- _CHALLENGE_
Put the material below, from the line containing "The image size is (1024, 708)." through the line containing "will pyautogui.click(x=55, y=76).", inclusive, into a Markdown table with the columns Row and Line. Number each line and omit any blank lines.

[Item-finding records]
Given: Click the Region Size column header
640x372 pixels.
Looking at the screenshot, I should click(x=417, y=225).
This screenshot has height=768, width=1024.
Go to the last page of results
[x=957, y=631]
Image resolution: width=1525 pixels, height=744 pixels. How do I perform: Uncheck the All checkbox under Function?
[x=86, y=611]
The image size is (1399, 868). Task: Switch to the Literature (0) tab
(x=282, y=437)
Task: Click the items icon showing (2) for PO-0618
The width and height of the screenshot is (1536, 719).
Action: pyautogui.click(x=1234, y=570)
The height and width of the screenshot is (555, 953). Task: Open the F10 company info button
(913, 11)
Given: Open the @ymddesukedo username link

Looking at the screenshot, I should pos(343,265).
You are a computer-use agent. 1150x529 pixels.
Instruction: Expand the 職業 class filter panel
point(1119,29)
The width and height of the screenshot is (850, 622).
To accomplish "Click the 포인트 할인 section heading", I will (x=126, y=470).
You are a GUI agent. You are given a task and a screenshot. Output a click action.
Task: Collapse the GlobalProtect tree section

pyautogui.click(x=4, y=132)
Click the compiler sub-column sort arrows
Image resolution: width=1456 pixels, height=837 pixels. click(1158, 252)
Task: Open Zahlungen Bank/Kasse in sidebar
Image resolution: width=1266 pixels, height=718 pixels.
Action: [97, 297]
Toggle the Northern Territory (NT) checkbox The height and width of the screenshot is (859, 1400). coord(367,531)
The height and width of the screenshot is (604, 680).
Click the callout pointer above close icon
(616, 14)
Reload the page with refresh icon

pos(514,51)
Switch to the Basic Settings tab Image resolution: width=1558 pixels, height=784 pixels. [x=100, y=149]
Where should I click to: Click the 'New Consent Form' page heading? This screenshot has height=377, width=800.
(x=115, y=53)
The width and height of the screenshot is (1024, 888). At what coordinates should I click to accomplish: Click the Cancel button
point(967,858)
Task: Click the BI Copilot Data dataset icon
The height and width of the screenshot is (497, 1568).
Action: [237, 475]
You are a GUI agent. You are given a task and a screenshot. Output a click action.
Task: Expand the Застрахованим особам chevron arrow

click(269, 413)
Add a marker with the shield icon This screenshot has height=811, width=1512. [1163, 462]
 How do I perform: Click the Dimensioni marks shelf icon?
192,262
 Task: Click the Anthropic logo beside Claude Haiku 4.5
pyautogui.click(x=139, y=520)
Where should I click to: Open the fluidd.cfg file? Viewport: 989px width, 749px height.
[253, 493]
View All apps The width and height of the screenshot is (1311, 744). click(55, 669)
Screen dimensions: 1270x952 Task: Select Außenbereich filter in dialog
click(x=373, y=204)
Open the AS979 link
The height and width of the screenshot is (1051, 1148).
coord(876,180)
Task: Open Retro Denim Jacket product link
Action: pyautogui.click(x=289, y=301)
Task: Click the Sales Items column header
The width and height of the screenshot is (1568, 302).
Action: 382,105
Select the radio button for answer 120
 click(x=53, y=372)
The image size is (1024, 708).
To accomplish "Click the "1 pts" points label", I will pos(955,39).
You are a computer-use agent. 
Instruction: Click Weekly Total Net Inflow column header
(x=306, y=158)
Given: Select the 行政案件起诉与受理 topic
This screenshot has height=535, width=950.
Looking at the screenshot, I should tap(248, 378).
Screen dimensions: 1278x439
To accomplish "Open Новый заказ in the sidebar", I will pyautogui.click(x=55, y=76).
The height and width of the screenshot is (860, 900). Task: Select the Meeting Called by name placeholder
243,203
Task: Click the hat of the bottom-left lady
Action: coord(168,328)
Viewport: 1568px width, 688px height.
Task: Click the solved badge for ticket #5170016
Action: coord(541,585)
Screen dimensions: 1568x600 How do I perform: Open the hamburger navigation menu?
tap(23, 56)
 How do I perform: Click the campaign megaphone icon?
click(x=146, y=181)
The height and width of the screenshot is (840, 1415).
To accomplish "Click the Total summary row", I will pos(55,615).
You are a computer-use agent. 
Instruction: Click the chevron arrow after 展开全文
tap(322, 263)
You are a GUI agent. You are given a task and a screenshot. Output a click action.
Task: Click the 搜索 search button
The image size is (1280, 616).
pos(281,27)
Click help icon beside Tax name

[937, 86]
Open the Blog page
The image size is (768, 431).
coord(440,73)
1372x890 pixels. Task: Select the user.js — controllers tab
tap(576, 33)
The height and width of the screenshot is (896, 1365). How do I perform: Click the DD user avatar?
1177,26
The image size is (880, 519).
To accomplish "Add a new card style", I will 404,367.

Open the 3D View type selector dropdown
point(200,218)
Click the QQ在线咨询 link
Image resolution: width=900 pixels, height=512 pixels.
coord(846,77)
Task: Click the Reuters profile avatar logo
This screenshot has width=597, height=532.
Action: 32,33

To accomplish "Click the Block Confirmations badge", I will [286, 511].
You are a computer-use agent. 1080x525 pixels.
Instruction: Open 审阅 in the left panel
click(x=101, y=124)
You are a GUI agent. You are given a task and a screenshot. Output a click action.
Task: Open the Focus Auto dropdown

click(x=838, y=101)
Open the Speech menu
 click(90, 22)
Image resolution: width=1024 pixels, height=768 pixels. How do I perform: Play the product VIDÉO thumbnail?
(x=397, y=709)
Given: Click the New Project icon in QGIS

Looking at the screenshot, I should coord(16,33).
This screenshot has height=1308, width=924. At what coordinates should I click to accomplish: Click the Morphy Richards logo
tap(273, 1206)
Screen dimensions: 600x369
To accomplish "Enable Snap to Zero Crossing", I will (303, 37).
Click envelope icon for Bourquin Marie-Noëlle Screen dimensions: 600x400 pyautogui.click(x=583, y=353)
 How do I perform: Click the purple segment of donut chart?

- _SOLUTION FOR THIS TASK_
| Row | Line |
|---|---|
| 1 | The image size is (1024, 708). |
| 2 | To accomplish "Click the "1 pts" points label", I will pos(955,39). |
| 3 | You are a computer-use agent.  |
| 4 | Instruction: Click Weekly Total Net Inflow column header |
| 5 | (x=306, y=158) |
| 6 | Given: Select the 行政案件起诉与受理 topic |
| 7 | This screenshot has height=535, width=950. |
| 8 | Looking at the screenshot, I should tap(248, 378). |
| 9 | Screen dimensions: 1278x439 |
| 10 | To accomplish "Open Новый заказ in the sidebar", I will pyautogui.click(x=55, y=76). |